Influenza A virus and TLR7 activation potentiate NOX2 oxidase-dependent ROS production in macrophages

• Published in: Free radical research Vol. 48; no. 8; pp. 940 - 947
• Main Authors: To, E. E., Broughton, B. R. S., Hendricks, K. S., Vlahos, R., Selemidis, S.
• Format: Journal Article
• Language: English
• Published: England Informa Healthcare 01.08.2014; Taylor & Francis
• Subjects: Animals; Humans; imiquimod; Influenza A virus - genetics; Influenza A virus - metabolism; lung pathology; Macrophages - metabolism; Male; Membrane Glycoproteins - metabolism; Mice; Mice, Inbred C57BL; NADPH Oxidase 2; NADPH Oxidases - metabolism; Oxidative Stress; Phosphorylation; poly I:C; Reactive Oxygen Species - metabolism; Signal Transduction; superoxide; Toll-Like Receptor 7 - genetics; Toll-Like Receptor 7 - metabolism; superoxide; poly I:C; oxidative stress; imiquimod; lung pathology
• ISSN: 1071-5762; 1029-2470
• DOI: 10.3109/10715762.2014.927579

Abstract Influenza A virus infects resident alveolar macrophages in the respiratory tract resulting in Toll like receptor 7 (TLR7) activation that triggers an inflammatory response to resolve the infection. Macrophages are also major sources of reactive oxygen species (ROS) via the NOX2-containing NADPH oxidase.

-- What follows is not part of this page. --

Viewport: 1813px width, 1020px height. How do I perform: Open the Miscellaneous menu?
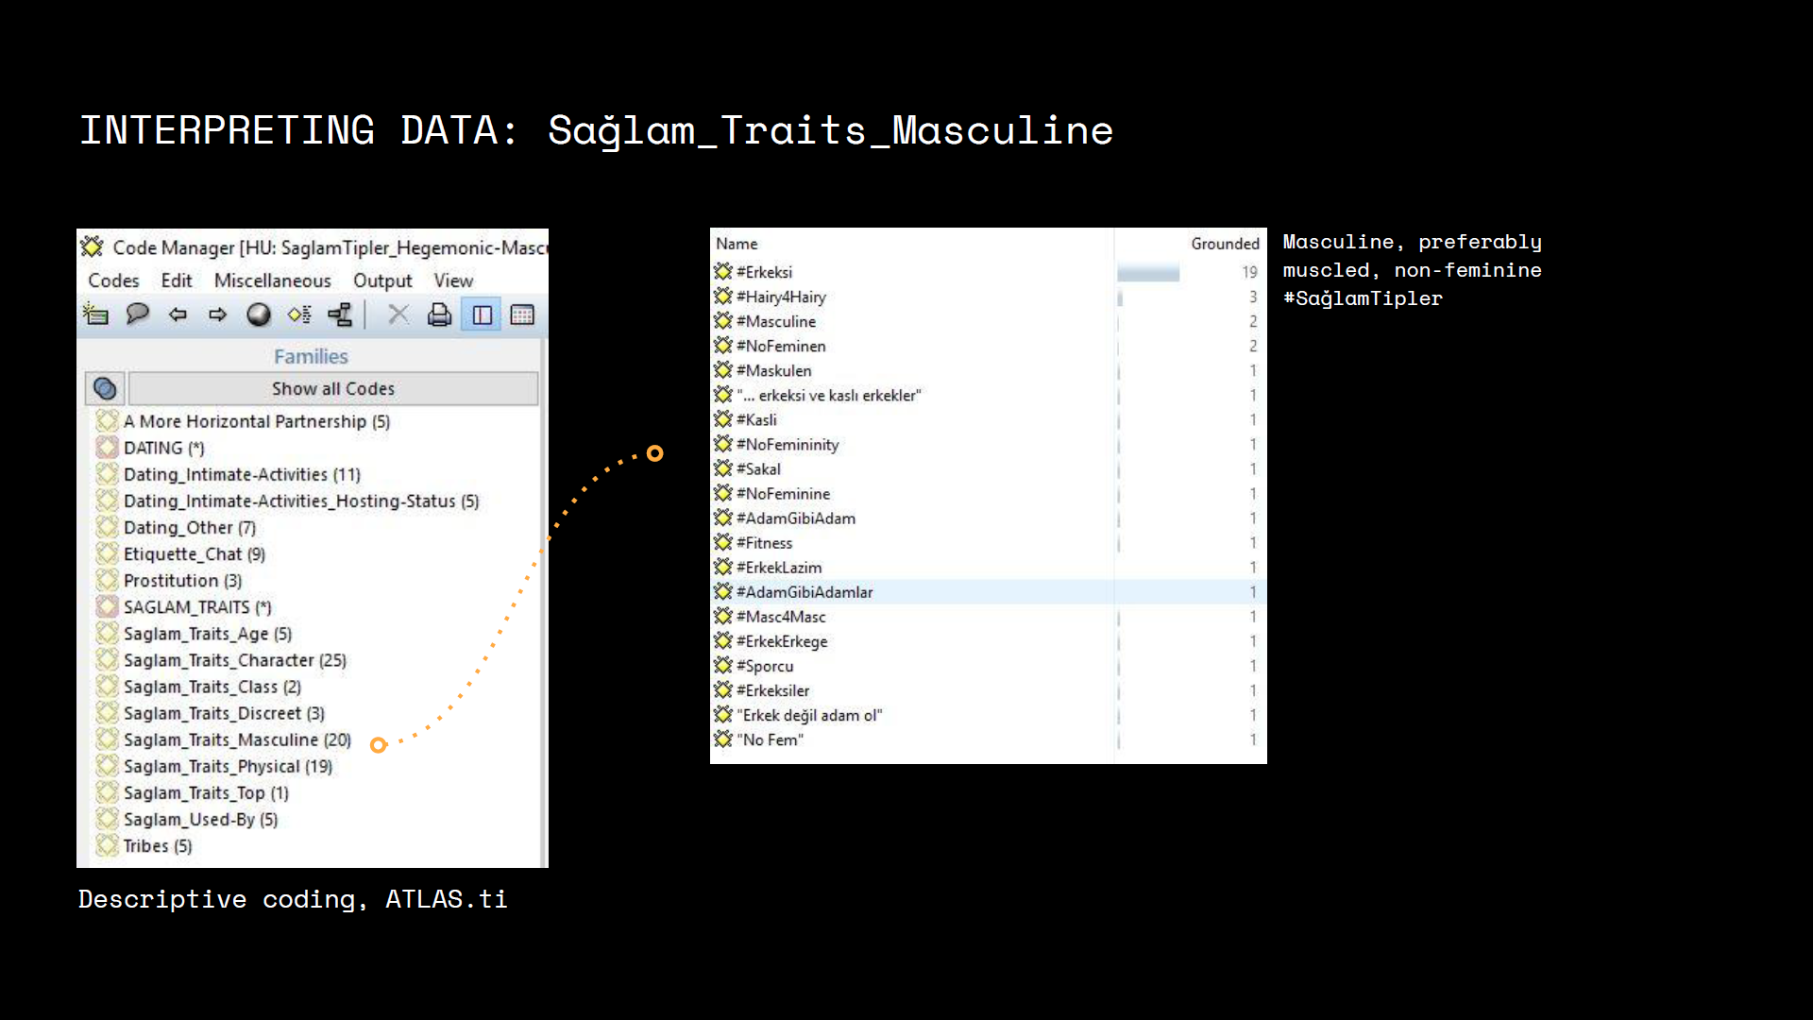tap(272, 281)
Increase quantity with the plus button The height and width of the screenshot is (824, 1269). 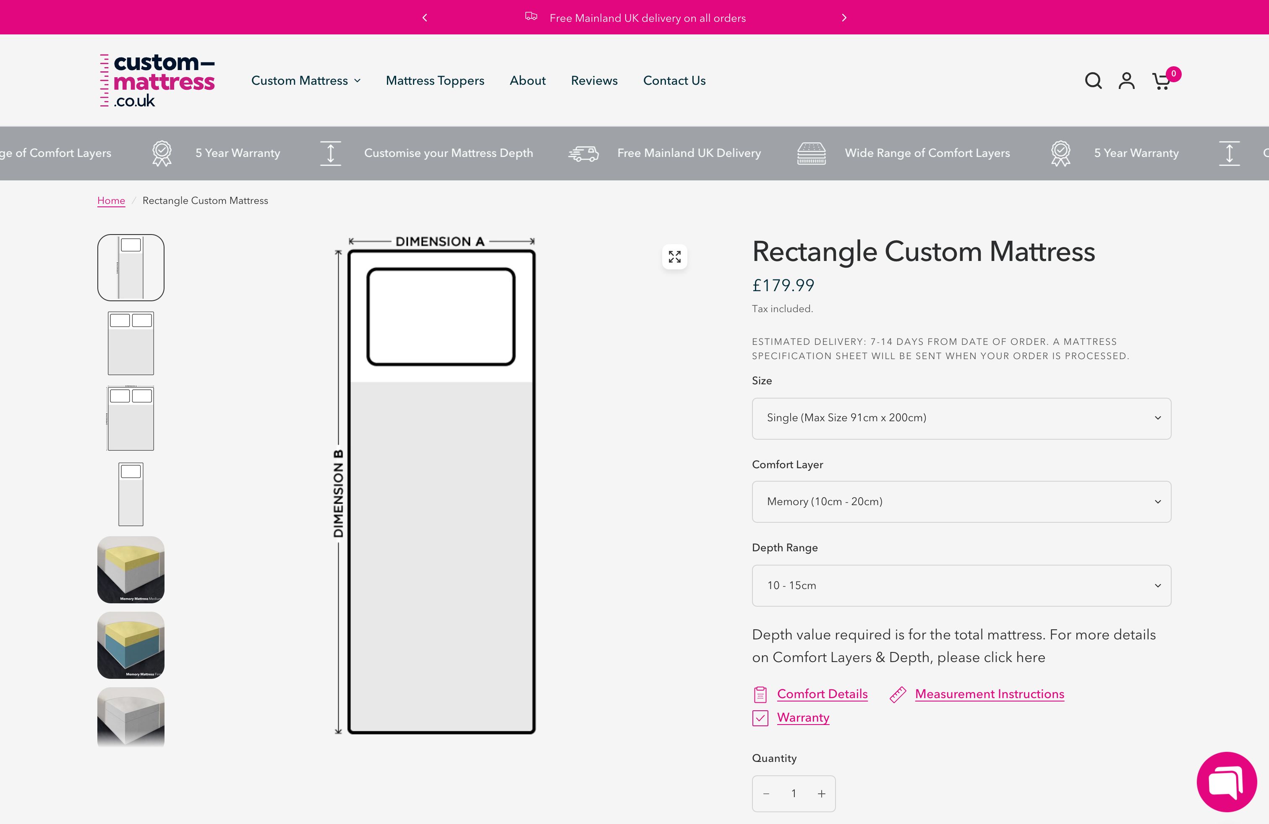(821, 794)
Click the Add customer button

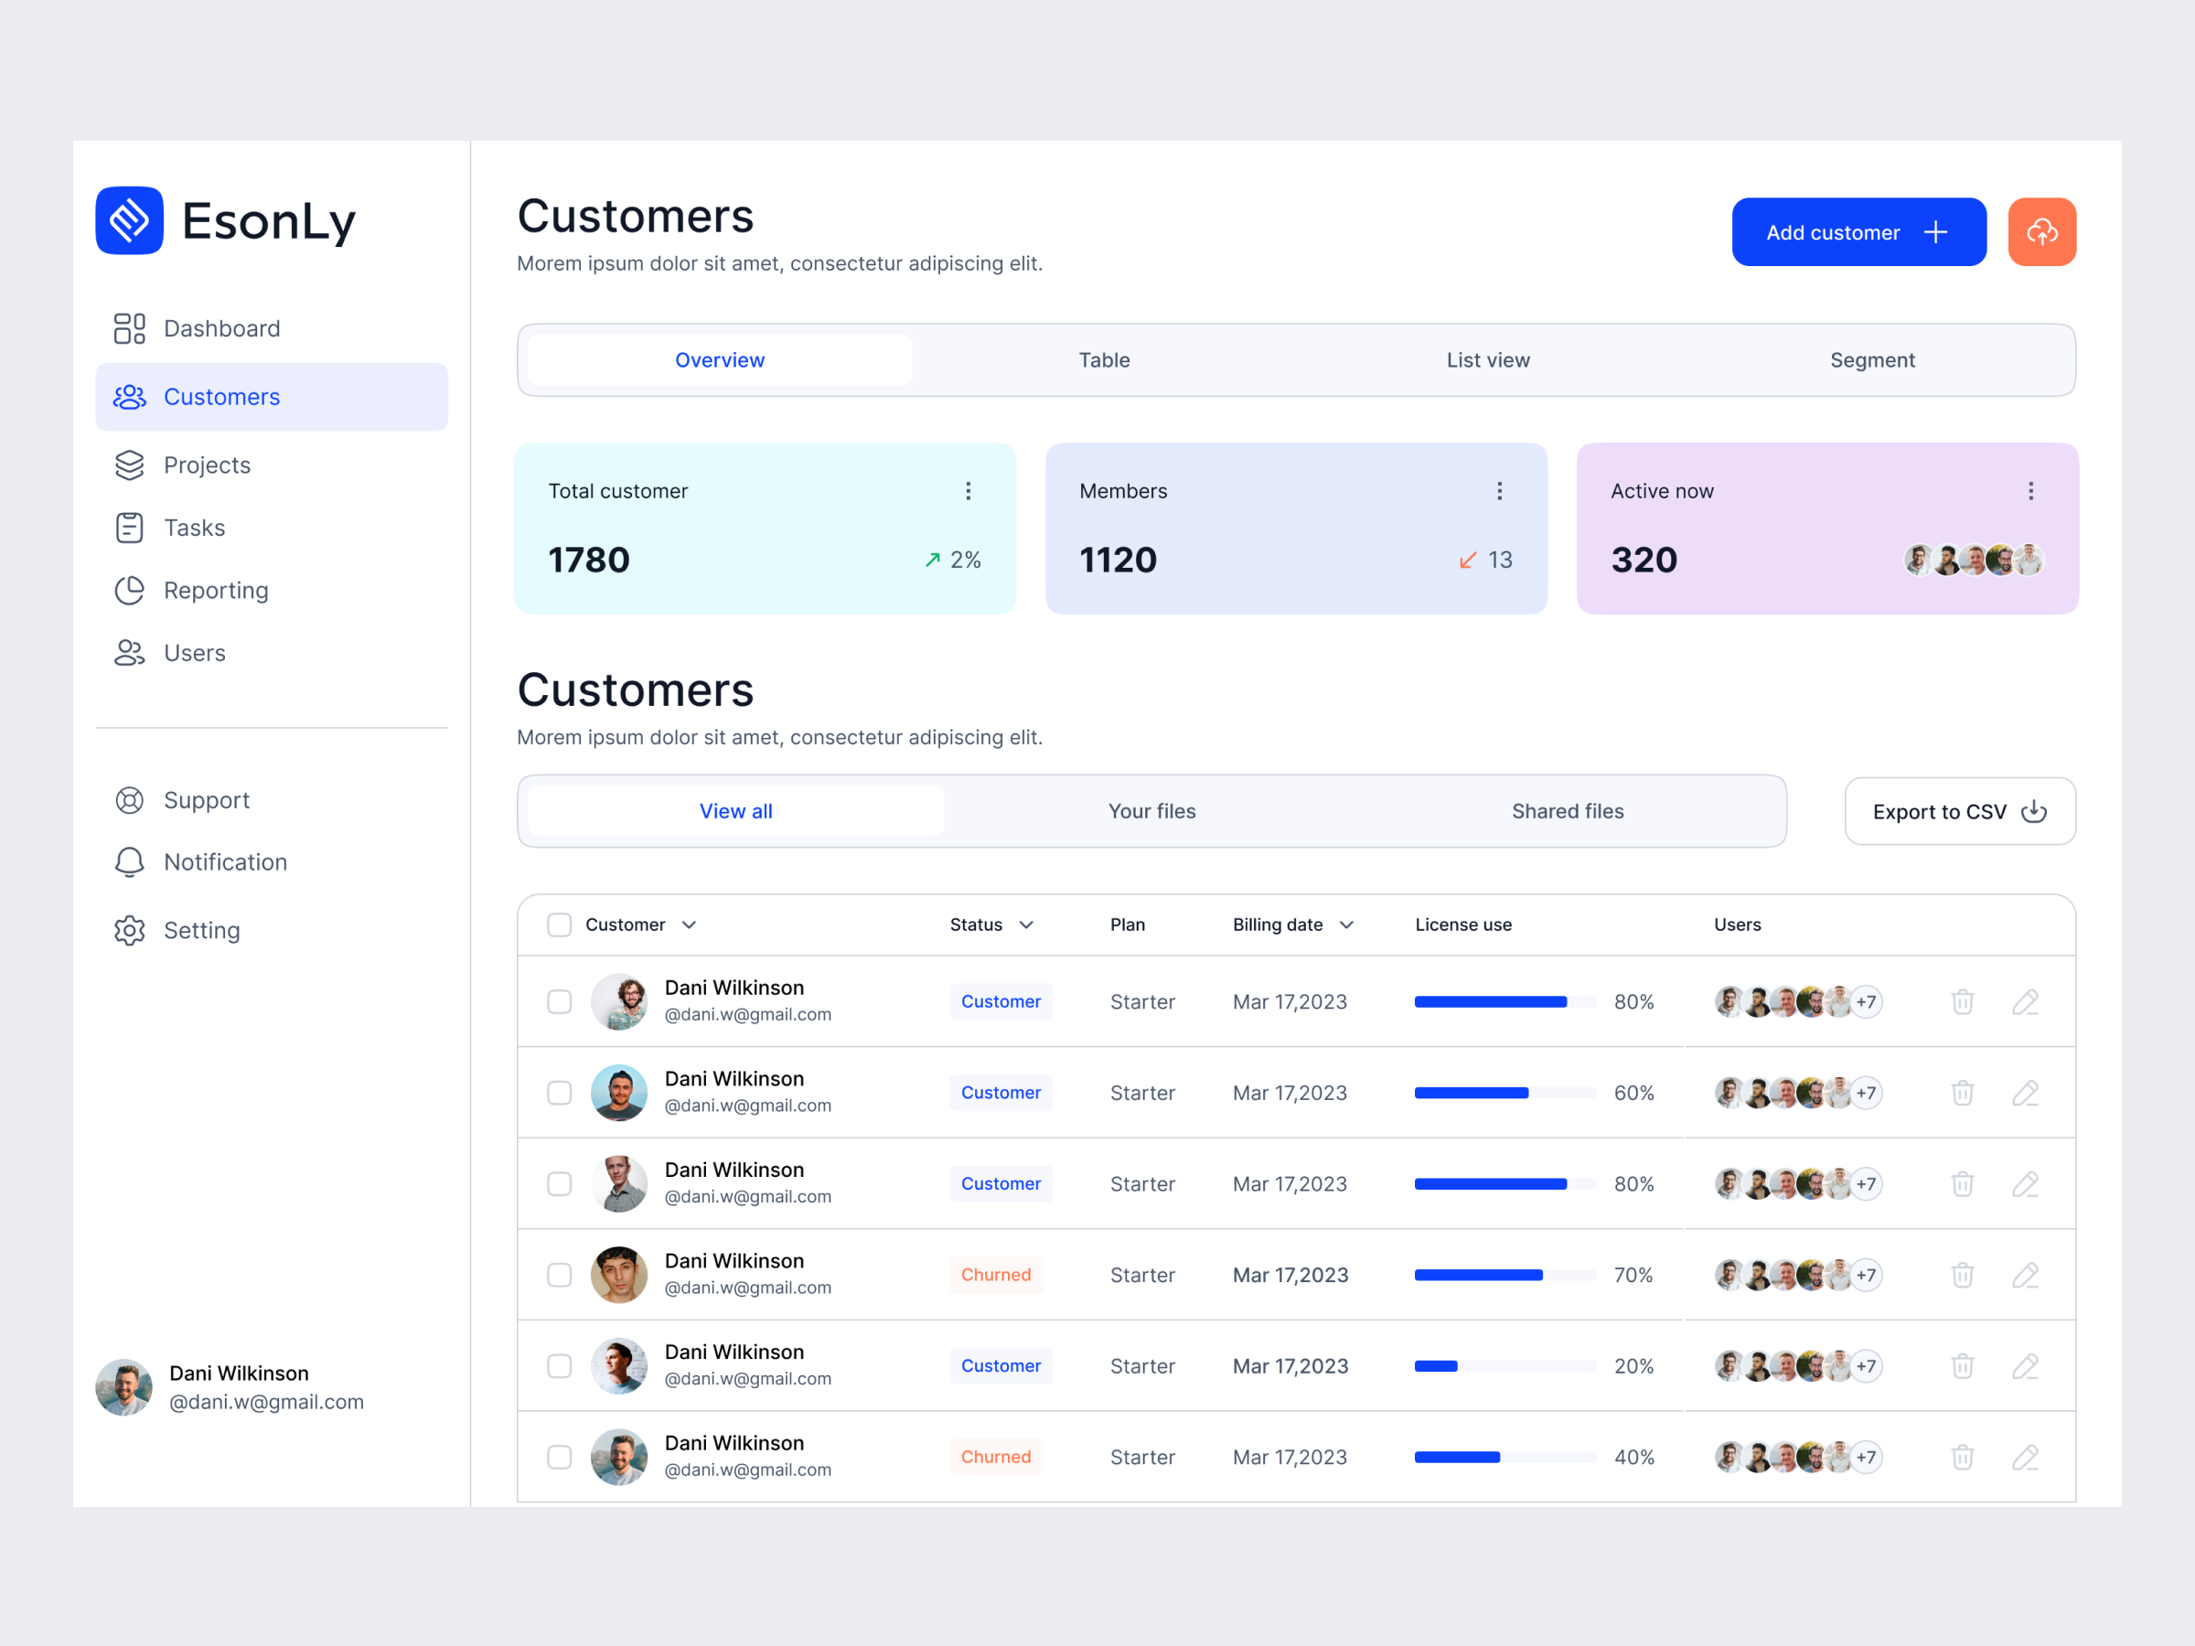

Although ROS are crucial for pathogen clearance, in response to influenza A virus, ROS are touted as being culprit mediators of the lung tissue injury. The aim of the present study was to determine whether influenza A virus infection and TLR7 activation of macrophages, results in alterations in their ROS production. Here we demonstrate using immunofluorescence that influenza A virus (Hong Kong X-31 strain; H3N2) internalizes in RAW264.7 cells and mouse alveolar macrophages within 1 h, resulting in a significant enhancement in the stimulated NOX2 oxidase-dependent oxidative burst, although virus had no effect on basal ROS. The specific TLR7 agonist imiquimod (10 μg/ml) elevated basal superoxide production and, in a similar fashion to influenza A virus, enhanced NOX2 oxidase-dependent oxidative burst. By contrast, the TLR3 agonist, poly I:C (1-100 μg/ml) failed to influence the oxidative burst to NOX2 oxidase. A peptide corresponding to the region 337-348 on p47phox conjugated to a HIV-tat, designed to inhibit the phosphorylation of Ser346 on p47phox suppressed the influenza A virus- and imiquimod-induced enhancement in the oxidative burst. In conclusion, this study demonstrates for the first time that influenza A virus and TLR7 activation enhance the NOX2 oxidase-dependent oxidative burst in macrophages, which might underpin the acute lung injury to influenza A virus infection.